In the villages where the VI children are found, we give wide publicity to humanitarianism and inclusive education in order to mobilize the community public to participate the project implementation.

4.5.2. The principle of spreading the experience gained at a selected school to an entire area for rolling development:

By dividing a province into several major areas, we first of all establish a resource centre in one area in the first year as the core of development, and at the same time, select a city as a pilot for accumulating typical experience. >In the second year, we popularize education for the visually impaired children in the first area, and meanwhile, establish a resource centre and a pilot in the second area gradually for rolling development until the spread of education for VI children throughout the province.

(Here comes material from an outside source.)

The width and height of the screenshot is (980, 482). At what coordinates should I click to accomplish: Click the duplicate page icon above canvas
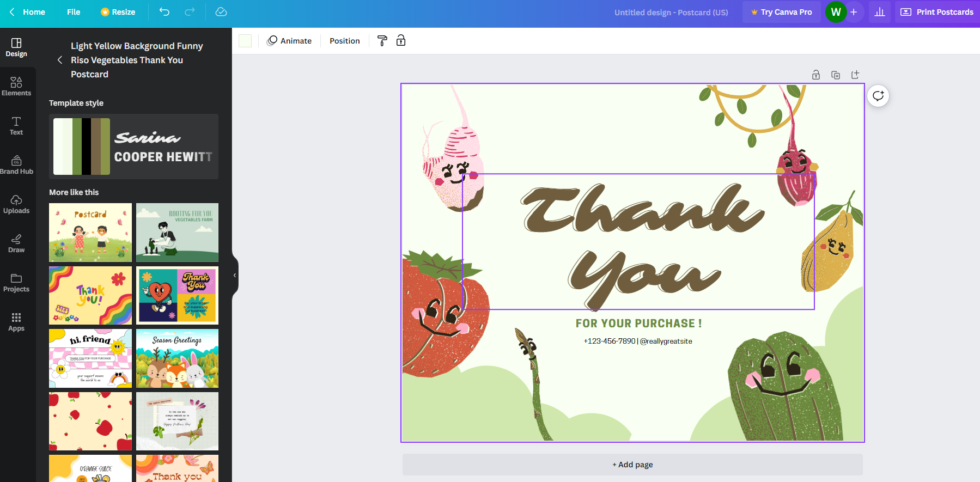(835, 75)
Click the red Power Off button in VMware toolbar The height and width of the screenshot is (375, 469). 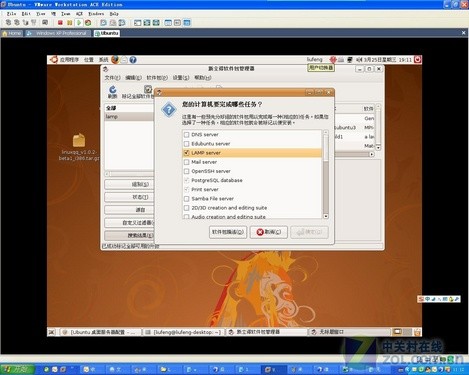coord(60,23)
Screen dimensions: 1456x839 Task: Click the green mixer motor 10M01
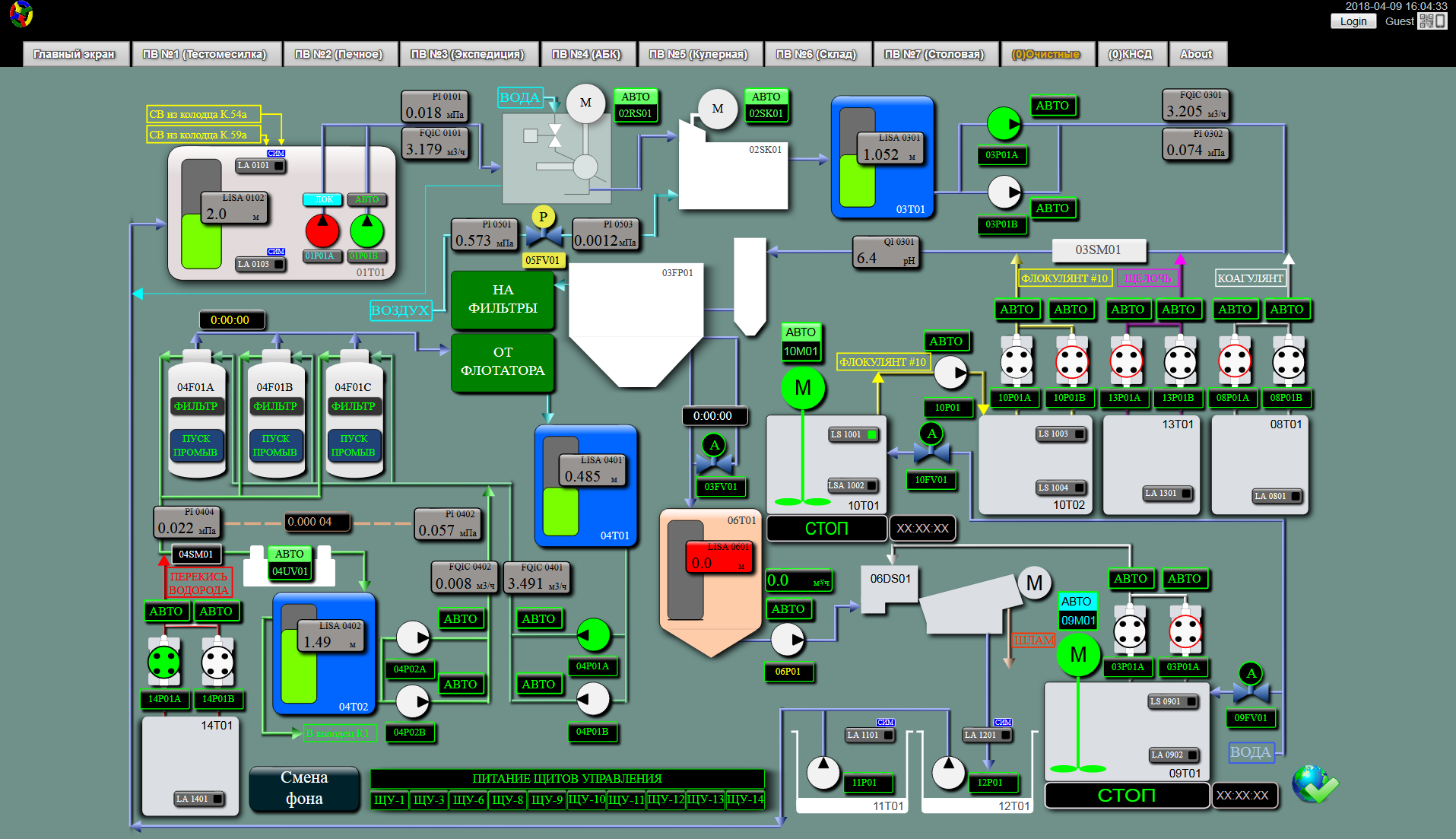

4.5.3. The principle of providing professional guidance at various levels and forming a management network at prefecture and county levels:

By taking a prefecture resource centre as the core, we set up a guidance centre in each prefecture and train a supervisor in each county and a classroom teacher at each school. Besides, in each prefecture and county, we have educational administrators who have received professional training. In this way, a province-wide network of professional guidance and administrative management is completed, which serves as a connecting link between the higher level and the lower level.

4.6. Management

4.6.1. The principle of giving prominence to the key points for serialized management:

We start with record management. With VI children records and ophthalmologic file as the core, three other series of records are established, including teacher records, teaching records and evaluation records, to regulate education administration and teaching management.

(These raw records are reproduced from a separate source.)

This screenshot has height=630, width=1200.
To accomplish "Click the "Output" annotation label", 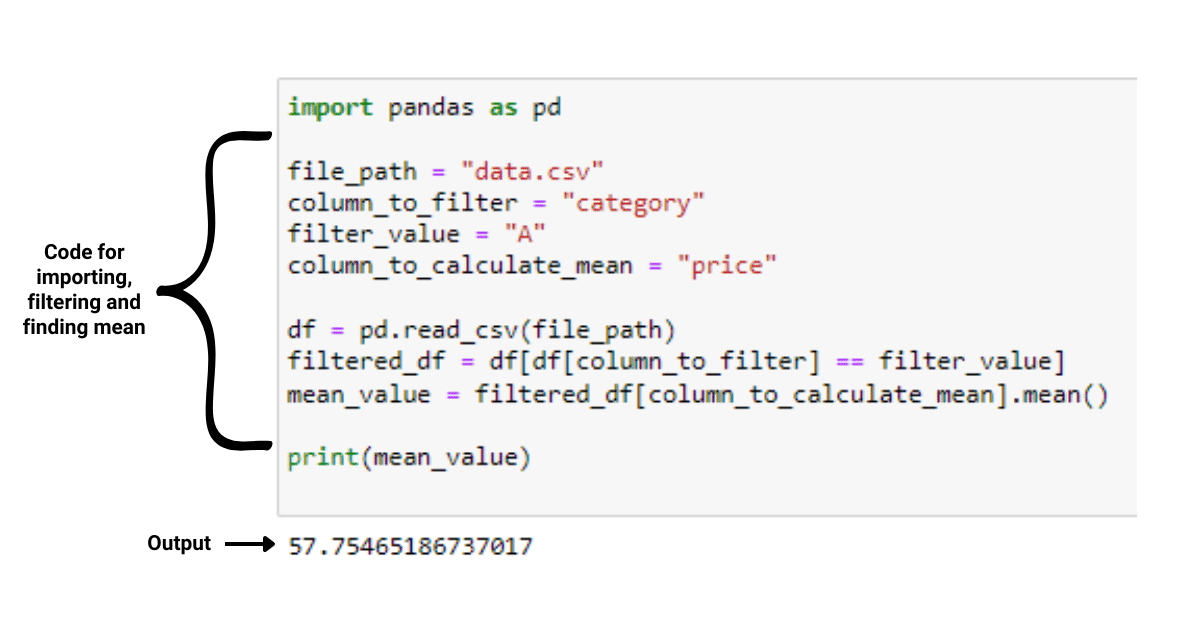I will (x=179, y=543).
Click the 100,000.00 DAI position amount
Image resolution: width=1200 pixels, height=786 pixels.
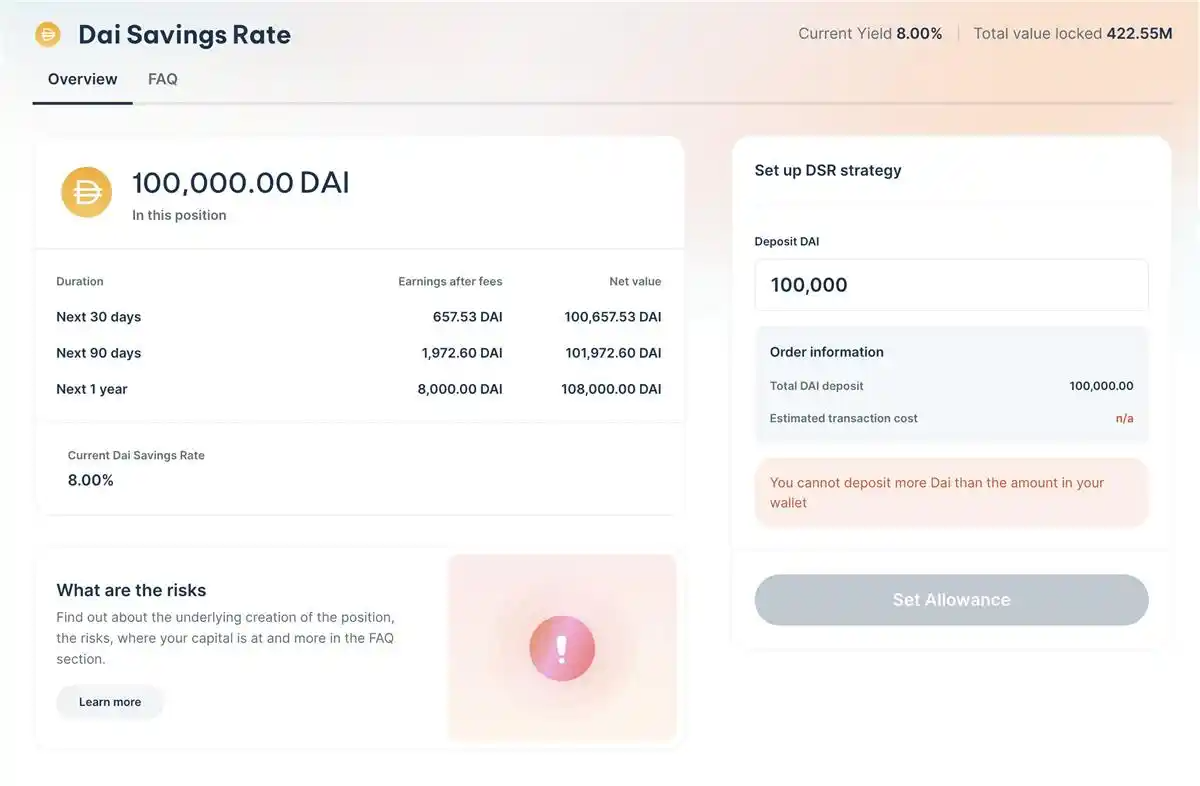[x=241, y=183]
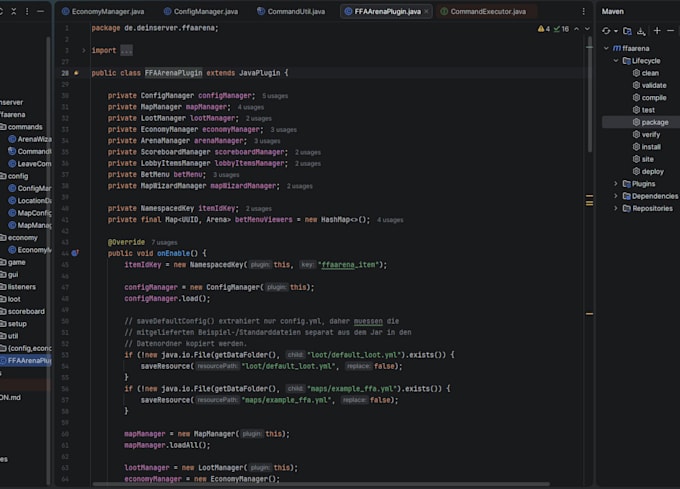Viewport: 680px width, 489px height.
Task: Click the class gutter icon on line 28
Action: [76, 73]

4.6.2. The principle of being practical and easy to operate:

Whenever making a demand and formulating a form, we always do our best to make them well understandable and practicable, in the light of the reality of the local teachers and administrators.

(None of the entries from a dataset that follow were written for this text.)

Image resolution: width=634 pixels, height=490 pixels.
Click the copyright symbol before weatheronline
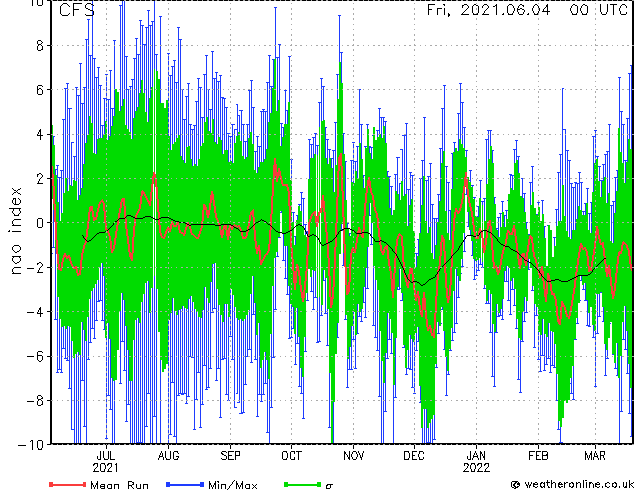pyautogui.click(x=516, y=484)
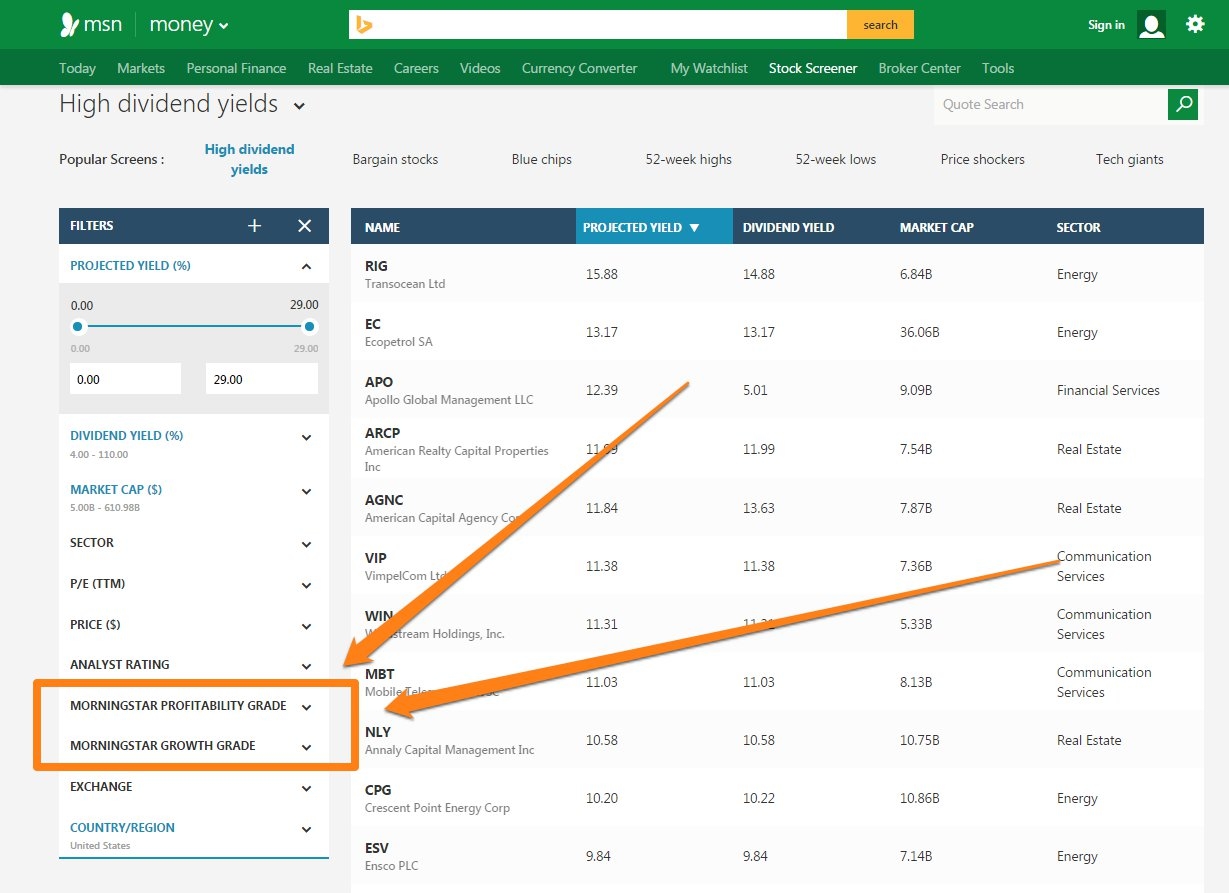Image resolution: width=1229 pixels, height=893 pixels.
Task: Click the user profile avatar icon
Action: 1152,25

4.6.3. The principle of being very patient with participants:

Because of the low work efficiency at the grass roots, instructions about every assignment must be given in great detail and orders repeatedly clear-cut. All the details of the key links of the project implementation must be in written language. In the process of the project implementation, very careful examination, check up and guidance are needed to avoid misunderstanding, omission or forgetfulness.

4.6.4. The principle of combining administrative order with project management:

In order to ensure high-speed development of education for the visually impaired, we must cooperate with the local government. In China most schools are established and maintained by the government. The orders from the provincial government can be conveyed through the prefecture and county bureaus of education to village elementary schools, carrying a good deal of authority.Under the support of the government's orders, we, as an NGO, can provide village schools with professional guidance, set clear demands at each implementation stage and assist the government with the project control and financial management.

4.6.5. The principle of appealing to reason as well as human compassion:

In China in a county with a population of 100,000, there are about 15,000 sighted children aged between 7 and 15 and 10 VI children between the ages of 7 and 15, showing a great disparity in proportion. The county bureau of education, therefore, no matter what heavy work they are shouldering, is required to care not only for education for normal children, but also for filling a gap in education for VI children, instead of only relying on administrative orders. Only when government officials are promoted into action by seeing NGO staff's spirit of selfless devotion to education for VI children and conscientious approach towards their work, and by knowing what a hard and miserable life VI children have who are unable to attend school, can a situation of sincere cooperation between NGO and government take shape.